## RECORDS FOR THE EXERCISE
────
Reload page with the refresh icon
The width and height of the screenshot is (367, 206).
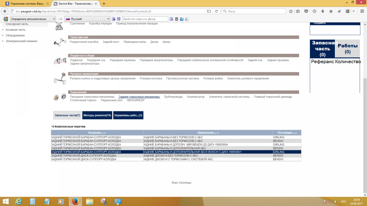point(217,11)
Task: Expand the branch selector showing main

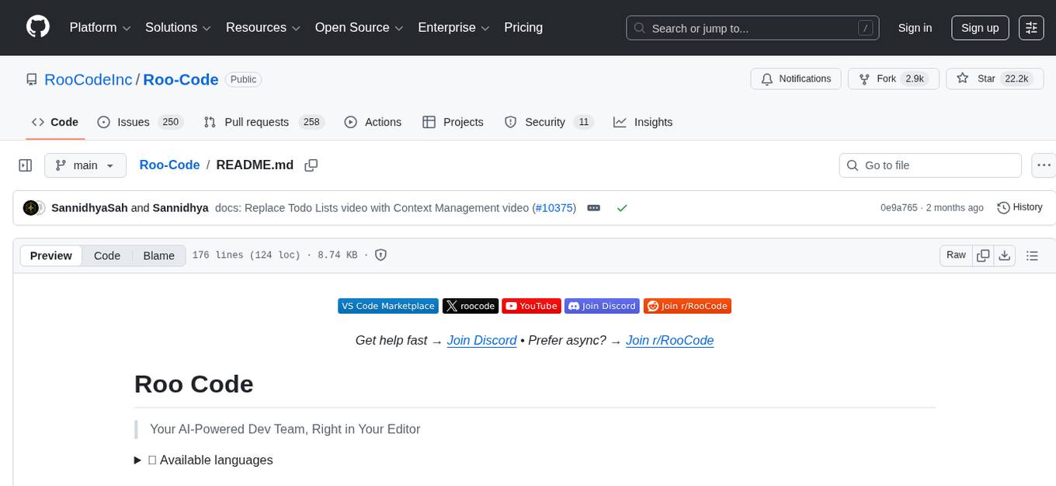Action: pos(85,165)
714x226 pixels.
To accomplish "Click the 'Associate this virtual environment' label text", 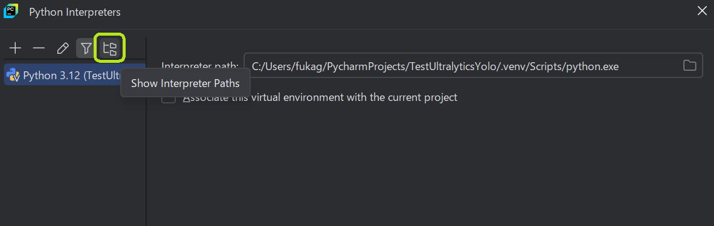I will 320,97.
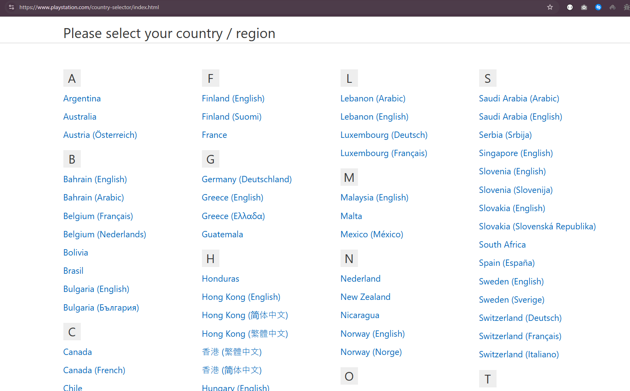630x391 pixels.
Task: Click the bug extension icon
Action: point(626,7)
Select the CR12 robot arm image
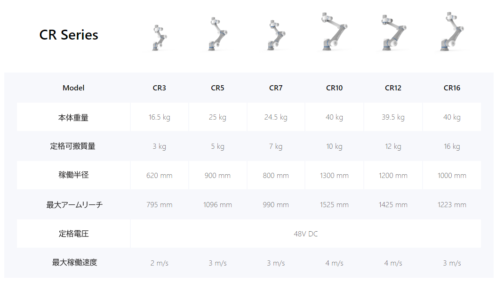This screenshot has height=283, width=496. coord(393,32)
────
## WHAT THE EXERCISE ASKS
Starting at the beginning of the data and ending at the line containing "Action: pos(85,165)", rewrite those lines with "branch selector" renamed to "branch dropdown" and nothing else changed. Leave out the pictures.

## FINAL RESULT
Reload page with the refresh icon
The width and height of the screenshot is (367, 206).
point(217,11)
Task: Expand the branch dropdown showing main

Action: pos(85,165)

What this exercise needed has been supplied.